** EXERCISE AIM **
Write out again, exactly, the lines below starting at the one with "[Telegram] (255, 826)" and ending at the one with "[Youtube URL] (173, 826)".

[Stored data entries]
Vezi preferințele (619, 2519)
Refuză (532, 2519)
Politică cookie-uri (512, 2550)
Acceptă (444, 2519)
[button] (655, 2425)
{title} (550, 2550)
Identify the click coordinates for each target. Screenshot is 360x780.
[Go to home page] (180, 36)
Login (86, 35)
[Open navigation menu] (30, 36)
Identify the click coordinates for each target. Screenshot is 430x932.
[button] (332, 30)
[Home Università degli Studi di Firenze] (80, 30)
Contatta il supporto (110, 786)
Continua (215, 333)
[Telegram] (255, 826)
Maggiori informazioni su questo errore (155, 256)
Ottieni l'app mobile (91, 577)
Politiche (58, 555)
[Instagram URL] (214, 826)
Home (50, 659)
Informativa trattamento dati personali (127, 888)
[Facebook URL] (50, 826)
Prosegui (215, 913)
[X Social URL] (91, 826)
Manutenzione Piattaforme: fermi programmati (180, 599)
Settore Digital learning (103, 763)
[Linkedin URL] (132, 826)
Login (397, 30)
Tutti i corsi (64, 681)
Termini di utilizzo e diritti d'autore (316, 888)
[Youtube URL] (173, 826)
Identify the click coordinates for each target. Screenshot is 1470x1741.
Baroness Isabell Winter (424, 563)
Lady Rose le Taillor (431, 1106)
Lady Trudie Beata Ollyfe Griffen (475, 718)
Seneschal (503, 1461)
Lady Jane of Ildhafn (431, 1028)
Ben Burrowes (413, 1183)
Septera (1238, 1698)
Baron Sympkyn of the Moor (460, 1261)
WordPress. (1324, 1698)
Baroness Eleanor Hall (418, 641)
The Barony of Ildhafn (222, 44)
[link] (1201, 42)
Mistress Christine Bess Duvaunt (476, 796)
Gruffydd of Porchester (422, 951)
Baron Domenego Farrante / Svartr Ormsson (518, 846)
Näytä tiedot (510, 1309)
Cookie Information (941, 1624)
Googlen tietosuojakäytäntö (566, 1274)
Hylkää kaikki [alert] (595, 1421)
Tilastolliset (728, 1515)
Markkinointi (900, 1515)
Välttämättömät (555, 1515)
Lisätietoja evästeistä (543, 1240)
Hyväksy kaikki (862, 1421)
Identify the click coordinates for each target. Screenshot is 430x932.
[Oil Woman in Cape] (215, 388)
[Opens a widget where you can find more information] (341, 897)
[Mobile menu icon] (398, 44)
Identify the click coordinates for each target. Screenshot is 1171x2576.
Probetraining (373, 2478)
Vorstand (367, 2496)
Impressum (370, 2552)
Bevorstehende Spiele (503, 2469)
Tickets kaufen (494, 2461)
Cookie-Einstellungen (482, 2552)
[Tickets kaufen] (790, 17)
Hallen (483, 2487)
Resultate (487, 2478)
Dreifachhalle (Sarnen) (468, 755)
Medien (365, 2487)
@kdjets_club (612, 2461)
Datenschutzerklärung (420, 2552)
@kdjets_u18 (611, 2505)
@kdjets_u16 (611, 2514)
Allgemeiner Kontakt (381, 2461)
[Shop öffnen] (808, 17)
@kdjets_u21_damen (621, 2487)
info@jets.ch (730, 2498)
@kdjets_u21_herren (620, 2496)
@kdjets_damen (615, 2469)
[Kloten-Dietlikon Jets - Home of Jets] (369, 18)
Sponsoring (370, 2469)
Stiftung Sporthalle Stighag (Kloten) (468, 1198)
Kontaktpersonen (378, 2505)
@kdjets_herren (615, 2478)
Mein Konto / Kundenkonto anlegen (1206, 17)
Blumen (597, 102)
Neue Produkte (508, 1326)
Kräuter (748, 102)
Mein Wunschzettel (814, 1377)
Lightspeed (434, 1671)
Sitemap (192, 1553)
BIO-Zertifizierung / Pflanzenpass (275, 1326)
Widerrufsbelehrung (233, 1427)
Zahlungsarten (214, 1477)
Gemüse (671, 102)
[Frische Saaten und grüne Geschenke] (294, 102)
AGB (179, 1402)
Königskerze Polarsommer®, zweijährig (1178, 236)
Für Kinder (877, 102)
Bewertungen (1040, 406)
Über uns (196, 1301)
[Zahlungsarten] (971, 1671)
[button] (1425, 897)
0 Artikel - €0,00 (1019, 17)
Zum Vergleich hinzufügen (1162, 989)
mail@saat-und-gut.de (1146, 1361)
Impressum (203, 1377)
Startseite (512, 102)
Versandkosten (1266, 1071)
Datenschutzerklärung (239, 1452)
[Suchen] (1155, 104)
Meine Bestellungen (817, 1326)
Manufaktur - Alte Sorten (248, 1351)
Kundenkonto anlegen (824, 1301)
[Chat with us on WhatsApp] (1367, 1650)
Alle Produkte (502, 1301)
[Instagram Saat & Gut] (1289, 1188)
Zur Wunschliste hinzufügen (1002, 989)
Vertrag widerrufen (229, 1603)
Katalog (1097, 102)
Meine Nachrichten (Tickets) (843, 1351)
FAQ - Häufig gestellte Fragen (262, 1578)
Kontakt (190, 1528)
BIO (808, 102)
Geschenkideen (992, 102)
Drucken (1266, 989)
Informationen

** WRITTEN SOLUTION **
[Telegram] (255, 826)
Maggiori informazioni su questo errore (155, 256)
Ottieni l'app mobile (91, 577)
Politiche (58, 555)
[Instagram URL] (214, 826)
Home (50, 659)
Informativa trattamento dati personali (127, 888)
[Facebook URL] (50, 826)
Prosegui (215, 913)
[X Social URL] (91, 826)
Manutenzione Piattaforme: fermi programmati (180, 599)
Settore Digital learning (103, 763)
[Linkedin URL] (132, 826)
Login (397, 30)
Tutti i corsi (64, 681)
Termini di utilizzo e diritti d'autore (316, 888)
[Youtube URL] (173, 826)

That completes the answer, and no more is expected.